*** Opening of Data supplied ***

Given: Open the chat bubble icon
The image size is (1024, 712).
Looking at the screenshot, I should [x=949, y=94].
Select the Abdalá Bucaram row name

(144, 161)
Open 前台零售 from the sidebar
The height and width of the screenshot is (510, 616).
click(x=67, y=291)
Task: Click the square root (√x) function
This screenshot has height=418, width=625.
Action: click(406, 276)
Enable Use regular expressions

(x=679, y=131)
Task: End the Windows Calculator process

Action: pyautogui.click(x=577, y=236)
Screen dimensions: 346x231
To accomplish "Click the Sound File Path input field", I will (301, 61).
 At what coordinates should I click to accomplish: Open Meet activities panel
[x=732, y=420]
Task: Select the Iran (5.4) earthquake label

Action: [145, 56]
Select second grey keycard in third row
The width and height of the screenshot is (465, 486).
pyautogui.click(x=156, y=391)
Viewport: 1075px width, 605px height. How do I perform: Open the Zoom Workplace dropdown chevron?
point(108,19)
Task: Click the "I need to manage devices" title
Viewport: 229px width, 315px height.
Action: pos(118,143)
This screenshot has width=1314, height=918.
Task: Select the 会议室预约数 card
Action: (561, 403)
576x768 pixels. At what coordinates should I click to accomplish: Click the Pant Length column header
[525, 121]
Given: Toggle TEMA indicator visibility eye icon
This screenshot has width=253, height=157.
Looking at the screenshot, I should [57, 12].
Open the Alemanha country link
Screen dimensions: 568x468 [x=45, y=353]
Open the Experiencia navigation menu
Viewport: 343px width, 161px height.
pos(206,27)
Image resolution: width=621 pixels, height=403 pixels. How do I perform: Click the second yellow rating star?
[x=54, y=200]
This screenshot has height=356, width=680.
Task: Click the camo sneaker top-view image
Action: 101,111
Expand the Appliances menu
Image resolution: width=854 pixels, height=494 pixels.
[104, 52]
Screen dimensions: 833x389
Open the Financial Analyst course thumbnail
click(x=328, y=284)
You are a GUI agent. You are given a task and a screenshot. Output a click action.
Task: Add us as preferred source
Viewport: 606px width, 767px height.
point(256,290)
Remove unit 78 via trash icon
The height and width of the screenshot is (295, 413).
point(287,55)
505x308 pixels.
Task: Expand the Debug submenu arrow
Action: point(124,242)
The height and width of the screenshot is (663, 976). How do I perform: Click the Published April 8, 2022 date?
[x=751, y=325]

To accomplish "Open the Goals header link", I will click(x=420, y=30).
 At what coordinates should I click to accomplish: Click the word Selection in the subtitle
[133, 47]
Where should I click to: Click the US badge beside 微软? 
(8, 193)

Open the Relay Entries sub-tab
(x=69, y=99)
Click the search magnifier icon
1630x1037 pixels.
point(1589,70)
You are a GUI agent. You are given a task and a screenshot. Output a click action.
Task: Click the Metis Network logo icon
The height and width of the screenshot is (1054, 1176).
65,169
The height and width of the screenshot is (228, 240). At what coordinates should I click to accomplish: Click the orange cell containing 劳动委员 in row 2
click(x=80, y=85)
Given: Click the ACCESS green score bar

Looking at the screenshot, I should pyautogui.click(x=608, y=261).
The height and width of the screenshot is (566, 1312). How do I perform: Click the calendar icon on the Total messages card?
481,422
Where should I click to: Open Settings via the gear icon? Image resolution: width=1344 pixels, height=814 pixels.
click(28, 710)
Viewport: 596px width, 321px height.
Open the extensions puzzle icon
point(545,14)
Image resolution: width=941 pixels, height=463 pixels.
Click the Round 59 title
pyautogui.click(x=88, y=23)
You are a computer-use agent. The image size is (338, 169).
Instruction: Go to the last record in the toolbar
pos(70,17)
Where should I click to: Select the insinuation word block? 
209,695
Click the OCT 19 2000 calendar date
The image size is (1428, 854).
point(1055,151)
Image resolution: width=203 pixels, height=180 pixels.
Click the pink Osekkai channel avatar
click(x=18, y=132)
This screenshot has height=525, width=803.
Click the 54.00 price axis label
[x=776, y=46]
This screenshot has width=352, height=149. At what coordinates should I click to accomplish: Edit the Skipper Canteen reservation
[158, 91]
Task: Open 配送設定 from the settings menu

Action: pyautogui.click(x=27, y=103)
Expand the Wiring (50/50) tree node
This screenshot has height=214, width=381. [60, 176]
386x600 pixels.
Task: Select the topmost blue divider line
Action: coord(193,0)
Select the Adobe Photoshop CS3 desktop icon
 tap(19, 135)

*** Close of Data supplied ***

Exercise details:
Each of the entries above needs to be given again exactly.

Written response:
Given: Open the chat bubble icon
The image size is (1024, 712).
Looking at the screenshot, I should [x=949, y=94].
Select the Abdalá Bucaram row name

(144, 161)
Open 前台零售 from the sidebar
The height and width of the screenshot is (510, 616).
click(x=67, y=291)
Task: Click the square root (√x) function
This screenshot has height=418, width=625.
Action: click(406, 276)
Enable Use regular expressions

(x=679, y=131)
Task: End the Windows Calculator process

Action: pyautogui.click(x=577, y=236)
Screen dimensions: 346x231
To accomplish "Click the Sound File Path input field", I will (301, 61).
 At what coordinates should I click to accomplish: Open Meet activities panel
[x=732, y=420]
Task: Select the Iran (5.4) earthquake label

Action: [145, 56]
Select second grey keycard in third row
The width and height of the screenshot is (465, 486).
pyautogui.click(x=156, y=391)
Viewport: 1075px width, 605px height. How do I perform: Open the Zoom Workplace dropdown chevron?
point(108,19)
Task: Click the "I need to manage devices" title
Viewport: 229px width, 315px height.
Action: pos(118,143)
This screenshot has width=1314, height=918.
Task: Select the 会议室预约数 card
Action: (561, 403)
576x768 pixels. At what coordinates should I click to accomplish: Click the Pant Length column header
[525, 121]
Given: Toggle TEMA indicator visibility eye icon
This screenshot has width=253, height=157.
Looking at the screenshot, I should [57, 12].
Open the Alemanha country link
Screen dimensions: 568x468 [x=45, y=353]
Open the Experiencia navigation menu
Viewport: 343px width, 161px height.
pos(206,27)
Image resolution: width=621 pixels, height=403 pixels. How do I perform: Click the second yellow rating star?
[x=54, y=200]
This screenshot has height=356, width=680.
Task: Click the camo sneaker top-view image
Action: 101,111
Expand the Appliances menu
Image resolution: width=854 pixels, height=494 pixels.
[104, 52]
Screen dimensions: 833x389
Open the Financial Analyst course thumbnail
click(x=328, y=284)
You are a GUI agent. You are given a task and a screenshot. Output a click action.
Task: Add us as preferred source
Viewport: 606px width, 767px height.
point(256,290)
Remove unit 78 via trash icon
The height and width of the screenshot is (295, 413).
point(287,55)
505x308 pixels.
Task: Expand the Debug submenu arrow
Action: point(124,242)
The height and width of the screenshot is (663, 976). How do I perform: Click the Published April 8, 2022 date?
[x=751, y=325]

To accomplish "Open the Goals header link", I will click(x=420, y=30).
 At what coordinates should I click to accomplish: Click the word Selection in the subtitle
[133, 47]
Where should I click to: Click the US badge beside 微软? 
(8, 193)

Open the Relay Entries sub-tab
(x=69, y=99)
Click the search magnifier icon
1630x1037 pixels.
point(1589,70)
You are a GUI agent. You are given a task and a screenshot. Output a click action.
Task: Click the Metis Network logo icon
The height and width of the screenshot is (1054, 1176).
65,169
The height and width of the screenshot is (228, 240). At what coordinates should I click to accomplish: Click the orange cell containing 劳动委员 in row 2
click(x=80, y=85)
Given: Click the ACCESS green score bar

Looking at the screenshot, I should pyautogui.click(x=608, y=261).
The height and width of the screenshot is (566, 1312). How do I perform: Click the calendar icon on the Total messages card?
481,422
Where should I click to: Open Settings via the gear icon? Image resolution: width=1344 pixels, height=814 pixels.
click(28, 710)
Viewport: 596px width, 321px height.
Open the extensions puzzle icon
point(545,14)
Image resolution: width=941 pixels, height=463 pixels.
Click the Round 59 title
pyautogui.click(x=88, y=23)
You are a computer-use agent. The image size is (338, 169).
Instruction: Go to the last record in the toolbar
pos(70,17)
Where should I click to: Select the insinuation word block? 
209,695
Click the OCT 19 2000 calendar date
The image size is (1428, 854).
point(1055,151)
Image resolution: width=203 pixels, height=180 pixels.
Click the pink Osekkai channel avatar
click(x=18, y=132)
This screenshot has height=525, width=803.
Click the 54.00 price axis label
[x=776, y=46]
This screenshot has width=352, height=149. At what coordinates should I click to accomplish: Edit the Skipper Canteen reservation
[158, 91]
Task: Open 配送設定 from the settings menu

Action: pyautogui.click(x=27, y=103)
Expand the Wiring (50/50) tree node
This screenshot has height=214, width=381. [60, 176]
386x600 pixels.
Task: Select the topmost blue divider line
Action: coord(193,0)
Select the Adobe Photoshop CS3 desktop icon
 tap(19, 135)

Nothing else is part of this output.